Mechanisms of cardiac growth. The role of the renin-angiotensin system.

Abstract

Hypertension is associated with cardiac hypertrophy, which is a structural adaptation of the heart in order to attenuate the systolic stress on the left ventricle. As cardiac myocytes cannot divide, they increase in mass and volume, probably by activating second messengers and proto-oncogenes involved in cellular differentiation and proliferation. Various mechanisms, such as pressure overload and angiotensin II (Ang II), have been proposed to trigger cardiocyte growth and left-ventricular hypertrophy (LVH). In both cases, activation of second messenger routes which increase the intracellular calcium concentration, protooncogene expression, and protein synthesis have been demonstrated. Ang II also facilitates the action of another trophic agent for cardiocytes, which is noradrenaline (NA).

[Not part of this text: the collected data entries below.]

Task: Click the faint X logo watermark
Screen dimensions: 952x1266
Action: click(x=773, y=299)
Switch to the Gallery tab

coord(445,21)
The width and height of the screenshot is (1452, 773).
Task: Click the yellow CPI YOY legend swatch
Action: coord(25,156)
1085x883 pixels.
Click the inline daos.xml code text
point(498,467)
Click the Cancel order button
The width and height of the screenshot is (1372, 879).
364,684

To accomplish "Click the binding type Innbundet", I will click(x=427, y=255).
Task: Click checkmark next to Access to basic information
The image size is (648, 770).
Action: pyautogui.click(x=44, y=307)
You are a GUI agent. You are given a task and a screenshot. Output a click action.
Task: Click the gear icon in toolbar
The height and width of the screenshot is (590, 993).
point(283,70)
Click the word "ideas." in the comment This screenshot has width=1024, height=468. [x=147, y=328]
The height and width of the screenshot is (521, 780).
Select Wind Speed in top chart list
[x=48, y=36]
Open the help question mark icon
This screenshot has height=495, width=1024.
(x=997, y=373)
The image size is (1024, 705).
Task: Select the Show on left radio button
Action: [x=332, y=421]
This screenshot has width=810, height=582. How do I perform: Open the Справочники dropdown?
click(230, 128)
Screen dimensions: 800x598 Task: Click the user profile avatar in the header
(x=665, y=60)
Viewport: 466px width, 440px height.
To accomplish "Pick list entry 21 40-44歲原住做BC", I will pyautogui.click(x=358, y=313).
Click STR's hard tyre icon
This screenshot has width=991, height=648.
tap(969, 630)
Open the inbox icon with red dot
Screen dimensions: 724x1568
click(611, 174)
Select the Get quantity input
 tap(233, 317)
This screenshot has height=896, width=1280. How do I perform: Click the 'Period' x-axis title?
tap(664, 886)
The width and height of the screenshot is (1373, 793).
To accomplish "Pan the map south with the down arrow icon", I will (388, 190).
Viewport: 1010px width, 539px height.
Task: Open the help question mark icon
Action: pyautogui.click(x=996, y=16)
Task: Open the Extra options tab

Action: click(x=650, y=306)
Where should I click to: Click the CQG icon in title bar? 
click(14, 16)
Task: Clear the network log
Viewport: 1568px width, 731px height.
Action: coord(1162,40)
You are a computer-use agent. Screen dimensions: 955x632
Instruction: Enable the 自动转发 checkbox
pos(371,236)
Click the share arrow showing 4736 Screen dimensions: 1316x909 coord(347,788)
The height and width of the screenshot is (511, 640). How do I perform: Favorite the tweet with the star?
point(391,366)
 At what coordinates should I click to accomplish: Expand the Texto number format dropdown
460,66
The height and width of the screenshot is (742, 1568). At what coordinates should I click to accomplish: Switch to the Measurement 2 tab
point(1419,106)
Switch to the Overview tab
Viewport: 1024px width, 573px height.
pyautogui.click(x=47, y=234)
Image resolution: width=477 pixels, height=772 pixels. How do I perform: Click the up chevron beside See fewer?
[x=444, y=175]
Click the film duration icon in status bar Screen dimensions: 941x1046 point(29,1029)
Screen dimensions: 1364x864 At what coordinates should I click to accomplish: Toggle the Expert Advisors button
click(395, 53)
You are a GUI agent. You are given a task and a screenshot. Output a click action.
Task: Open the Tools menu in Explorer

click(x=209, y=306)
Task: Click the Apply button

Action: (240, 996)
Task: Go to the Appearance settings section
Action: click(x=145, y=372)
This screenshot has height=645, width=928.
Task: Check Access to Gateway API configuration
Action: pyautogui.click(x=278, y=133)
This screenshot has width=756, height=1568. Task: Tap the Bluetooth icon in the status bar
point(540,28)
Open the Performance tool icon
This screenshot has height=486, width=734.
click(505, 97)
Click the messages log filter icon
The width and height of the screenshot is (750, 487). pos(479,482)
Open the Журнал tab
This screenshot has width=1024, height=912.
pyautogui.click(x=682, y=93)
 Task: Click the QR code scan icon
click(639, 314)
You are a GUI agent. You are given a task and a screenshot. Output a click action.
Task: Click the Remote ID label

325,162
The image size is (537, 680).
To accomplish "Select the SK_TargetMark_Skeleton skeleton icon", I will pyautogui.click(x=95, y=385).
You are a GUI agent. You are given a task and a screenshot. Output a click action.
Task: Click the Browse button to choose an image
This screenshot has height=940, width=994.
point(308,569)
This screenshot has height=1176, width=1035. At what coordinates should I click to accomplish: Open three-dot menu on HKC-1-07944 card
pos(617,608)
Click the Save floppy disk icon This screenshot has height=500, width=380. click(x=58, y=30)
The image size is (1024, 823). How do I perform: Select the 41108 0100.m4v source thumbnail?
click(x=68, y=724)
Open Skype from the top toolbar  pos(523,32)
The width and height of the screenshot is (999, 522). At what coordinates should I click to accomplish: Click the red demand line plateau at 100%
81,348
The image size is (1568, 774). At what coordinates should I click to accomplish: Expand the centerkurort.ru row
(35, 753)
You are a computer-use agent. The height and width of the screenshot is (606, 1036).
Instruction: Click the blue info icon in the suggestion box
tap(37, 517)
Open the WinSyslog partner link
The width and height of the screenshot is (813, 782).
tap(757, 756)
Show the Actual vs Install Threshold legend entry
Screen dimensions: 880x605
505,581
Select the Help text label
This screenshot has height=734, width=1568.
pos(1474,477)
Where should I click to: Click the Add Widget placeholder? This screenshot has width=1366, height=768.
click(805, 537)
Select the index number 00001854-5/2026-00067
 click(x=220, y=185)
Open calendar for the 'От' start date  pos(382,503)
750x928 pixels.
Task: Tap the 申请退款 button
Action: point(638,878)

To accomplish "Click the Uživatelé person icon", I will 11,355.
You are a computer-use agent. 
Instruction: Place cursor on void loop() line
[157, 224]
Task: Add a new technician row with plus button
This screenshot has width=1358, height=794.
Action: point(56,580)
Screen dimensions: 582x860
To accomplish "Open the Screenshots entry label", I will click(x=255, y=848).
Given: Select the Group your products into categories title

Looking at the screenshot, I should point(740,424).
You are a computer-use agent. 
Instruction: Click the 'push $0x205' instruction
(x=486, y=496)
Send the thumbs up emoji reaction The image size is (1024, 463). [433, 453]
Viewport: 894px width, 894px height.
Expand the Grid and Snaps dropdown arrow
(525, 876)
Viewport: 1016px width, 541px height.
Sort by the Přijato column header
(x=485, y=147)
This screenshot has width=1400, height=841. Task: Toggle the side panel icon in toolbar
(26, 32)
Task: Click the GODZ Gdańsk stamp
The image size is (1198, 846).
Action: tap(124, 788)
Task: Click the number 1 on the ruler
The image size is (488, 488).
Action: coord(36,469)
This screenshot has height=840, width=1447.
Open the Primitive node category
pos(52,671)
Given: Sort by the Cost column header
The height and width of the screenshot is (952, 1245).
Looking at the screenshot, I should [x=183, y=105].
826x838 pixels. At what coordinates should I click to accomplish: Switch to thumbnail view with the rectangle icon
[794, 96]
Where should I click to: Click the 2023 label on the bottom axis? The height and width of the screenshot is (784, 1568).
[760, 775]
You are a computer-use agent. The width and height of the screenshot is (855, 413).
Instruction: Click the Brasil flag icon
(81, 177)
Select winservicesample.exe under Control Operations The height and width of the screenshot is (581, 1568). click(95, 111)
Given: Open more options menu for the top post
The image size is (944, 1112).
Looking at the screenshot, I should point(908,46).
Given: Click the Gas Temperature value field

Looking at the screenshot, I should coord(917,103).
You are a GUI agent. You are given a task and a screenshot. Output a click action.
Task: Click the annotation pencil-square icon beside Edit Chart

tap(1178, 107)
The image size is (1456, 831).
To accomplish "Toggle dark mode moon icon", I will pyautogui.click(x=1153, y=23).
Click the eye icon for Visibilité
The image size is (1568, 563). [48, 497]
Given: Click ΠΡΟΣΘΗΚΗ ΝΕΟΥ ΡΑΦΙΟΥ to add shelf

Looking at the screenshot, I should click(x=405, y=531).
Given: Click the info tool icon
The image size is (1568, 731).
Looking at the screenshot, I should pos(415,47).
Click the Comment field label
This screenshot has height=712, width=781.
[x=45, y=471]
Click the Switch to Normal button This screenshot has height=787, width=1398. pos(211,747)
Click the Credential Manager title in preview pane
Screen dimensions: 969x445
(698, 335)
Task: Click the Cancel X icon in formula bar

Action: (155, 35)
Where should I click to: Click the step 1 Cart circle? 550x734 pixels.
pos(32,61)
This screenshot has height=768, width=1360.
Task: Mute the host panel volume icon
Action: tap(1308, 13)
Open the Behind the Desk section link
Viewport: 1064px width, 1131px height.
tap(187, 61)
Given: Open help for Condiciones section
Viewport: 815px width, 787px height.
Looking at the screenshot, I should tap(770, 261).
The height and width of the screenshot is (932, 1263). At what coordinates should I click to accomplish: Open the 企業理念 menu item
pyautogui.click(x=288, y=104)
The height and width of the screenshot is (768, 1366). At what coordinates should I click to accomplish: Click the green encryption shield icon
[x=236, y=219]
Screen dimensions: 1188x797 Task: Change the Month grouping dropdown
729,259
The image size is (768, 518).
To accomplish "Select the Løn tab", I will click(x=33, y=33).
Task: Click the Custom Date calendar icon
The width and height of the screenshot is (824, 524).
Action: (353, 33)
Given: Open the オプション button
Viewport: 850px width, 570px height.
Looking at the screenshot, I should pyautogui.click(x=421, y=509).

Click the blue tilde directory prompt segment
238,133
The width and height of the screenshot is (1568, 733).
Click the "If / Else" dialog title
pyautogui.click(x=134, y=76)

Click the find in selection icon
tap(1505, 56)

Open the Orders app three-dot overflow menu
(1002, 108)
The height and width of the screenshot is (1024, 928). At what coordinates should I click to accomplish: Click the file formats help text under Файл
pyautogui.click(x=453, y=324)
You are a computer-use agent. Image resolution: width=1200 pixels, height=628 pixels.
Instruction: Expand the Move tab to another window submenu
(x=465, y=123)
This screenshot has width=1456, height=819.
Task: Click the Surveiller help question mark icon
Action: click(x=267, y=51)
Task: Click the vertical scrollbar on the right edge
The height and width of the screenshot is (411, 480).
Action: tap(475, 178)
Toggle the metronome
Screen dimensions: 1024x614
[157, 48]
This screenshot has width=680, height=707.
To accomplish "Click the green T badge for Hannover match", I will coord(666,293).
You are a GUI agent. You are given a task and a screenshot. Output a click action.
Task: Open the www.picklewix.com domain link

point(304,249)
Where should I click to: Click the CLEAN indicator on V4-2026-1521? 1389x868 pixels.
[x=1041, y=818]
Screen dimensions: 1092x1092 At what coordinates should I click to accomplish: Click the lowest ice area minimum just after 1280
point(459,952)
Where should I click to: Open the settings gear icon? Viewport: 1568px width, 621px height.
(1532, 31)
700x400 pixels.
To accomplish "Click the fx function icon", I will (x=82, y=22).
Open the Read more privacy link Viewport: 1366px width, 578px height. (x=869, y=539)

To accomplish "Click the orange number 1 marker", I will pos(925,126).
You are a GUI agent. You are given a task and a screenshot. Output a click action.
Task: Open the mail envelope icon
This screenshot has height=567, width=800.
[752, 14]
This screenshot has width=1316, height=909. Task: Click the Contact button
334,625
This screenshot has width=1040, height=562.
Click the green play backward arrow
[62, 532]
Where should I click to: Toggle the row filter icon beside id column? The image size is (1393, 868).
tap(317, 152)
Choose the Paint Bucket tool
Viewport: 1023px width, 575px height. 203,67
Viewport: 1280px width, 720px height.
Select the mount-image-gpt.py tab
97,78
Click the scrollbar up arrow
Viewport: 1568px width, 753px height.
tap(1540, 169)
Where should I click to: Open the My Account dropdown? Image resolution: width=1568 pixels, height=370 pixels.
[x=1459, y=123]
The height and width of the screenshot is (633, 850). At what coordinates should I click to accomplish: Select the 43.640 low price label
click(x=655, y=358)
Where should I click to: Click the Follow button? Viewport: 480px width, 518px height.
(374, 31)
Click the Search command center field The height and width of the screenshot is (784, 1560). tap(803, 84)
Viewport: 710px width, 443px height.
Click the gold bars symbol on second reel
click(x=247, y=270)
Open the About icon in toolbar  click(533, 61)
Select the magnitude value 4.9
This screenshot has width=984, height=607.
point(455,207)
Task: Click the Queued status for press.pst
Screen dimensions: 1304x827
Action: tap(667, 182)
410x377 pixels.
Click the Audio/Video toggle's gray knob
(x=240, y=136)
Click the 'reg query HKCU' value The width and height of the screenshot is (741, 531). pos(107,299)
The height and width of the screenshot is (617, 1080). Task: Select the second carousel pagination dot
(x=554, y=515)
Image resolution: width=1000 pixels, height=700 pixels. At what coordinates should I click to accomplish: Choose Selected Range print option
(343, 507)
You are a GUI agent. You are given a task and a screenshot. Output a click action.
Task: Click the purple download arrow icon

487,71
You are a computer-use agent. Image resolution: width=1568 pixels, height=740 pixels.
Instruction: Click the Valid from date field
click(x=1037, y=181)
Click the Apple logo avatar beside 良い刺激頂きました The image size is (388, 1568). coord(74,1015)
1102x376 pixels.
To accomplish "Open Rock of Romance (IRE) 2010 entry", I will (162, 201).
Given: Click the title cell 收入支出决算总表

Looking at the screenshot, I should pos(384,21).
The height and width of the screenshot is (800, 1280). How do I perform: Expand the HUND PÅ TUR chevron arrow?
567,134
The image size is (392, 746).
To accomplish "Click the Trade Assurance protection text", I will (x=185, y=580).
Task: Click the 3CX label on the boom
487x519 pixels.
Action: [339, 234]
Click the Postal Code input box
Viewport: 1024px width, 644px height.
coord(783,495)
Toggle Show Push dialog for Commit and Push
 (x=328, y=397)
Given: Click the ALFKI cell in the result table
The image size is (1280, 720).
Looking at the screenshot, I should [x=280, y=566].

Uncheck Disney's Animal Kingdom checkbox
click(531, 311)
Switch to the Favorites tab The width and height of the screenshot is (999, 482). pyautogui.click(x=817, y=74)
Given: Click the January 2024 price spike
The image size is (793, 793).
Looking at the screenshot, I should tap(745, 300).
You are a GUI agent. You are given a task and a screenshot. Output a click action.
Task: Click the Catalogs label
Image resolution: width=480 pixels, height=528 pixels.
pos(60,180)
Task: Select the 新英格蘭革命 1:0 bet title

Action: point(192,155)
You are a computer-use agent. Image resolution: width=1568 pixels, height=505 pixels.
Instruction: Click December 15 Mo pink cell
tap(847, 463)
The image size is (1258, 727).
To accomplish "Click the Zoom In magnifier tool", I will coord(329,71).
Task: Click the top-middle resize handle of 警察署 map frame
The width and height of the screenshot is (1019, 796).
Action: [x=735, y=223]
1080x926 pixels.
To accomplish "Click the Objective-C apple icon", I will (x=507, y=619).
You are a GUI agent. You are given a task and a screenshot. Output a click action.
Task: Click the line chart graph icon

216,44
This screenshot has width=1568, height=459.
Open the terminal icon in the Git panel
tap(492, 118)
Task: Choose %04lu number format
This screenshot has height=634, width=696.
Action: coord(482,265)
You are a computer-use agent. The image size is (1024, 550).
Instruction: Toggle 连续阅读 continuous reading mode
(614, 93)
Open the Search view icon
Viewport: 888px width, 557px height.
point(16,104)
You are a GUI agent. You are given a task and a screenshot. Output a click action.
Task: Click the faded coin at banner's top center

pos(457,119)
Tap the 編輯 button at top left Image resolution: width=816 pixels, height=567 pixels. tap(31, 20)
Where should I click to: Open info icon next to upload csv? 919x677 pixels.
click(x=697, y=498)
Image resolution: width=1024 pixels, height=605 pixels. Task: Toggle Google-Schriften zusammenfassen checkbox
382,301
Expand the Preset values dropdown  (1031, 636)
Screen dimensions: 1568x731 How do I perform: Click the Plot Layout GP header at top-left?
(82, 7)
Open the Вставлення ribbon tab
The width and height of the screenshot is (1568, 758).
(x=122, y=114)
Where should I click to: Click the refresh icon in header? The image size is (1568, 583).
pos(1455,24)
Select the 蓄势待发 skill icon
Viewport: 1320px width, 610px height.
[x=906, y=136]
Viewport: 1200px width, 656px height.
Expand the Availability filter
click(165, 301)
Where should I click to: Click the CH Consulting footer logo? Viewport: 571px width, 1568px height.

In addition, the prevention and reversal of LVH by inhibitors of angiotensin-converting enzyme (ACE) suggests a key role for Ang II. However, no conclusive evidence has demonstrated the role of a single pathophysiologic factor in LVH. Therefore, it is more attractive to suggest a link between high blood pressure, renin-angiotensin and other vasoactive systems, such as the adrenergic system, which might together lead in a synergistic way to cardiac hypertrophy.